Research in context
Evidence before this study
Drug-resistant tuberculosis is one of the major challenges impeding global tuberculosis control. Isoniazid-resistant, rifampicin-susceptible (INH-R) tuberculosis is the most common form of drug-resistant tuberculosis. In settings where drug susceptibility testing is not accessible or there is access only to Xpert MTB/RIF assay, INH-R tuberculosis will be missed and treated with standard regimens. Despite the frequent occurrence of INH-R tuberculosis and its major effect on outcomes, remarkably little research on therapy for INH-R tuberculosis has been done. As such, the optimum regimen for INH-R tuberculosis, including use of fluoroquinolones and duration of treatment, remains controversial. We built this individual patient data meta-analysis upon a 2017 systematic review and aggregate data meta-analysis, in which four electronic databases (Cochrane Database of Systematic Reviews and randomised trials, PubMed, Embase, and HealthStar) were searched with the terms “tuberculosis” AND “treatment” OR “therapy” AND “INH” OR “isoniazid resistance” for prospective or retrospective cohorts or randomised clinical trials published in English, French, or Spanish between Jan 1, 1948, and March 31, 2015. The systematic review found that treatment of patients with unrecognised INH-R tuberculosis with the standard regimen recommended for newly diagnosed patients would result in combined failure and relapse rates of 16%, and 8% of patients would acquire rifampicin resistance. All studies included in this review were deemed eligible for the individual patient data meta-analysis. We added previously excluded studies that might have been suitable for individual data analysis, plus studies included in a review on INH-R tuberculosis in children, and seven additional studies published after May 31, 2015, identified from an updated search finalised on Feb 10, 2016, using the same search terms and databases and eligibility criteria as the original review. Additionally, five of the authors contacted for papers identified during the systematic review provided other unpublished datasets (three now published), and three regional or national surveillance datasets were provided by authors responding to an invitation to all participants at a WHO European regional resistant tuberculosis surveillance meeting.
Added value of this study
To our knowledge, this is the first individual patient data meta-analysis on treatment outcome for INH-R tuberculosis. Individual-level data were compiled from 33 studies, and among 23 of these studies (21 cohorts and two randomised clinical trials), a total of 3923 patients received one of the regimens of interest. We assessed bias using an eight-item scale: two critical criteria (sampling method and outcome definition) and six important criteria (participation rate, attrition rate, completeness of information for age, HIV status, cavity at chest-x ray, and smear). On the basis of these criteria, the quality was judged low in one study, moderate in four, and high in the remainder. Compared with 6 months of REZ (rifampicin, ethambutol, and pyrazinamide), longer duration of REZ did not result in significantly improved treatment success or less acquired drug resistance. Addition of a fluoroquinolone to a core regimen of at least 6 months of REZ was associated with improved success and less acquired drug resistance, but no difference in mortality. Addition of a fluoroquinolone to a regimen with 2–3 months of pyrazinamide plus 6 or more months of rifampicin and ethambutol had no significant effect on success. The retreatment regimen (streptomycin added to 6 months of rifampicin and ethambutol plus 1–3 months of pyrazinamide) was associated with significantly worse success compared with at least 6 months of REZ.

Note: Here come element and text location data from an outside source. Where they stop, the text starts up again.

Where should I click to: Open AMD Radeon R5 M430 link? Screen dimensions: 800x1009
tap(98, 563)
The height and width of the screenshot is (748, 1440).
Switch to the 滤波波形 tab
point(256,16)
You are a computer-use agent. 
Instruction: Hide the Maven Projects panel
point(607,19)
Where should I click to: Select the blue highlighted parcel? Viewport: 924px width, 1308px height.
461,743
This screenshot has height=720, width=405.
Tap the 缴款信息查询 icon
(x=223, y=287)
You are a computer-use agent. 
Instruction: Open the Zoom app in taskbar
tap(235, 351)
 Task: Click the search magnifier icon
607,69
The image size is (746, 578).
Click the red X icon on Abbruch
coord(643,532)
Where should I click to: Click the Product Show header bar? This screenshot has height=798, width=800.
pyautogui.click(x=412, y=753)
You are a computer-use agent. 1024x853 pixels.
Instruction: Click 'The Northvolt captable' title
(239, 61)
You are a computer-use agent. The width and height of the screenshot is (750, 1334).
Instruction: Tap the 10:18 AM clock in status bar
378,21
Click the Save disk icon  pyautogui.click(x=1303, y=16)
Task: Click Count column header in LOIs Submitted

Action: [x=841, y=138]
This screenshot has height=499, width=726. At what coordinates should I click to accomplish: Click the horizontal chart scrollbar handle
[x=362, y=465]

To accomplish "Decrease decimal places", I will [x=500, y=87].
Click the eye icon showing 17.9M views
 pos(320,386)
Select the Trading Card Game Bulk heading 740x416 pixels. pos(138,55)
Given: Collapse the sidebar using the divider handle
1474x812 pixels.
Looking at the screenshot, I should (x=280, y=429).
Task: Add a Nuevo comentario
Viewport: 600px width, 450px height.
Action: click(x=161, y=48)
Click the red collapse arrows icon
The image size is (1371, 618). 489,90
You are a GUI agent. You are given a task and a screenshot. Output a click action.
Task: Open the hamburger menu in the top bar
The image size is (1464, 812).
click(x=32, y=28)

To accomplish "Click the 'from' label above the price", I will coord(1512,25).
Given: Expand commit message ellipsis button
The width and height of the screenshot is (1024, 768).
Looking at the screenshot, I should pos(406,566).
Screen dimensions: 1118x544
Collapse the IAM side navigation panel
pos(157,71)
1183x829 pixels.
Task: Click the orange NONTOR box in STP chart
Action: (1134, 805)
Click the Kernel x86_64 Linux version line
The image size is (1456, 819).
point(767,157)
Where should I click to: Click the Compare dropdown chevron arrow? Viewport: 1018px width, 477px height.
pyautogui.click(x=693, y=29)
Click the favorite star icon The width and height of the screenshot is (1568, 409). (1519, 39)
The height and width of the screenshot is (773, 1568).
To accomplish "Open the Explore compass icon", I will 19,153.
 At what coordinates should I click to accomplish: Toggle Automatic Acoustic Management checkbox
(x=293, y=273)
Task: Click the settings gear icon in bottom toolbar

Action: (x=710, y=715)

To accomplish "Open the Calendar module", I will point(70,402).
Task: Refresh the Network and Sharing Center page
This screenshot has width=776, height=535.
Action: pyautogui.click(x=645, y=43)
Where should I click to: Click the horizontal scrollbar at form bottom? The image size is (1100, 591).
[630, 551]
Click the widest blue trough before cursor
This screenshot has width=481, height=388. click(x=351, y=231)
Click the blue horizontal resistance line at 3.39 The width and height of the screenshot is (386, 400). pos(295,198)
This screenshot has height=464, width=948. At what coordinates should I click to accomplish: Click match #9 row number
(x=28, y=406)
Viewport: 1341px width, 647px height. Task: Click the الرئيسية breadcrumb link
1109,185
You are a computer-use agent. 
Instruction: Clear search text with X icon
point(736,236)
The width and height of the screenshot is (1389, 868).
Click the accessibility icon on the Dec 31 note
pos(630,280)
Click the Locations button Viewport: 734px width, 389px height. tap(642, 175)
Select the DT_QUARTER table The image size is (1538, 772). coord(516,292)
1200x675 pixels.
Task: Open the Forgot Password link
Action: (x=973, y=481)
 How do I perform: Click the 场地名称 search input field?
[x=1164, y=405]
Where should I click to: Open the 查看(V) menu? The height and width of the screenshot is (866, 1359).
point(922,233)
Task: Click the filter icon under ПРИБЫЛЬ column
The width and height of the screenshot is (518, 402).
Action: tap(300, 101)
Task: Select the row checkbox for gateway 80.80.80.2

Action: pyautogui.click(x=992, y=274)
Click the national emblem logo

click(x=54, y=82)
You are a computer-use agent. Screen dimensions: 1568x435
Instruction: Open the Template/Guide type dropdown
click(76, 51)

Implications of all the available evidence
The findings of this study emphasise the importance of detecting INH-R tuberculosis and support the use of a fluoroquinolone in addition to a core regimen of 6 months of REZ. The addition of isoniazid, and prolongation of REZ beyond 6 months, seem to provide no benefits for this condition. Our results support a move away from the use of the streptomycin-containing retreatment regimens previously recommended. Because of the observational nature of the data, these results are graded very low quality evidence; as such, these results are insufficient to support strong treatment recommendations. However, the results do support the conduct of randomised trials to define the optimum treatment of this common and overlooked condition, particularly to assess the optimum type and duration of fluoroquinolone treatment and the optimum duration of pyrazinamide treatment.